EXERCISE OBJECTIVE: Copy out the lines below, substituting "desktop agent" for every occurrence of "GUI agent" and leaving the rest untouched.

—————

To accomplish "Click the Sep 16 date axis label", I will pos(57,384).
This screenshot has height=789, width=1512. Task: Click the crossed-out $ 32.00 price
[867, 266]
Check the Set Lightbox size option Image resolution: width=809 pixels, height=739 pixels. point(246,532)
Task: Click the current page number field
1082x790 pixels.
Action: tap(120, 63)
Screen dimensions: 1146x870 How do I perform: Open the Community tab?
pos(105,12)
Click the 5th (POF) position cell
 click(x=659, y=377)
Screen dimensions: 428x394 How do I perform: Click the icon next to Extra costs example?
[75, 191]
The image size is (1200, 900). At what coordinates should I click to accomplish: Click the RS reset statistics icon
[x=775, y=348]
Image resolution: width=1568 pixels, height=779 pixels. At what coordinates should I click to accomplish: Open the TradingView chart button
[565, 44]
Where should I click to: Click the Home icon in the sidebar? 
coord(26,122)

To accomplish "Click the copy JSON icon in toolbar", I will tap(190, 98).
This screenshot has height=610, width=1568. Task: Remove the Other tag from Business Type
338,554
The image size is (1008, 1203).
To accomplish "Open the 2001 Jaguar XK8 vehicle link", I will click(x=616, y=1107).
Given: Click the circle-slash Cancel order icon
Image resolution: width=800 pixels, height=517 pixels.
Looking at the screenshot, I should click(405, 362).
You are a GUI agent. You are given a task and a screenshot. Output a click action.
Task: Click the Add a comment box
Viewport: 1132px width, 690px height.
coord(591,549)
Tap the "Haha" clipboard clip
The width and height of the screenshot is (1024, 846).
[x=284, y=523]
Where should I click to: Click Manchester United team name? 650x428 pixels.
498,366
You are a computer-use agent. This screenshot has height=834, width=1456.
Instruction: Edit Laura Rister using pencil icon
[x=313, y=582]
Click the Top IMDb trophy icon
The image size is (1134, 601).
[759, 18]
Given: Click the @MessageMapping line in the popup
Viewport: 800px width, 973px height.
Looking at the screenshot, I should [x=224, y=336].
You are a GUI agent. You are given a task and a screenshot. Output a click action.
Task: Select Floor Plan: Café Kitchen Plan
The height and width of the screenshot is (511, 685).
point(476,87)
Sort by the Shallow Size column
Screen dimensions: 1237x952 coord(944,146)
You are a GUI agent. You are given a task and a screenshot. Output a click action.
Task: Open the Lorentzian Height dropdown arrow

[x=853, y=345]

—————

TASK RESPONSE:
To accomplish "Click the Sep 16 date axis label", I will pos(57,384).
This screenshot has height=789, width=1512. Task: Click the crossed-out $ 32.00 price
[867, 266]
Check the Set Lightbox size option Image resolution: width=809 pixels, height=739 pixels. point(246,532)
Task: Click the current page number field
1082x790 pixels.
Action: tap(120, 63)
Screen dimensions: 1146x870 How do I perform: Open the Community tab?
pos(105,12)
Click the 5th (POF) position cell
 click(x=659, y=377)
Screen dimensions: 428x394 How do I perform: Click the icon next to Extra costs example?
[75, 191]
The image size is (1200, 900). At what coordinates should I click to accomplish: Click the RS reset statistics icon
[x=775, y=348]
Image resolution: width=1568 pixels, height=779 pixels. At what coordinates should I click to accomplish: Open the TradingView chart button
[565, 44]
Where should I click to: Click the Home icon in the sidebar? 
coord(26,122)

To accomplish "Click the copy JSON icon in toolbar", I will tap(190, 98).
This screenshot has height=610, width=1568. Task: Remove the Other tag from Business Type
338,554
The image size is (1008, 1203).
To accomplish "Open the 2001 Jaguar XK8 vehicle link", I will click(x=616, y=1107).
Given: Click the circle-slash Cancel order icon
Image resolution: width=800 pixels, height=517 pixels.
Looking at the screenshot, I should click(405, 362).
You are a desktop agent. You are given a task and a screenshot. Output a click action.
Task: Click the Add a comment box
Viewport: 1132px width, 690px height.
coord(591,549)
Tap the "Haha" clipboard clip
The width and height of the screenshot is (1024, 846).
[x=284, y=523]
Where should I click to: Click Manchester United team name? 650x428 pixels.
498,366
You are a computer-use agent. This screenshot has height=834, width=1456.
Instruction: Edit Laura Rister using pencil icon
[x=313, y=582]
Click the Top IMDb trophy icon
The image size is (1134, 601).
[759, 18]
Given: Click the @MessageMapping line in the popup
Viewport: 800px width, 973px height.
Looking at the screenshot, I should [x=224, y=336].
You are a desktop agent. You are given a task and a screenshot. Output a click action.
Task: Select Floor Plan: Café Kitchen Plan
The height and width of the screenshot is (511, 685).
point(476,87)
Sort by the Shallow Size column
Screen dimensions: 1237x952 coord(944,146)
You are a desktop agent. You are given a task and a screenshot. Output a click action.
Task: Open the Lorentzian Height dropdown arrow

[x=853, y=345]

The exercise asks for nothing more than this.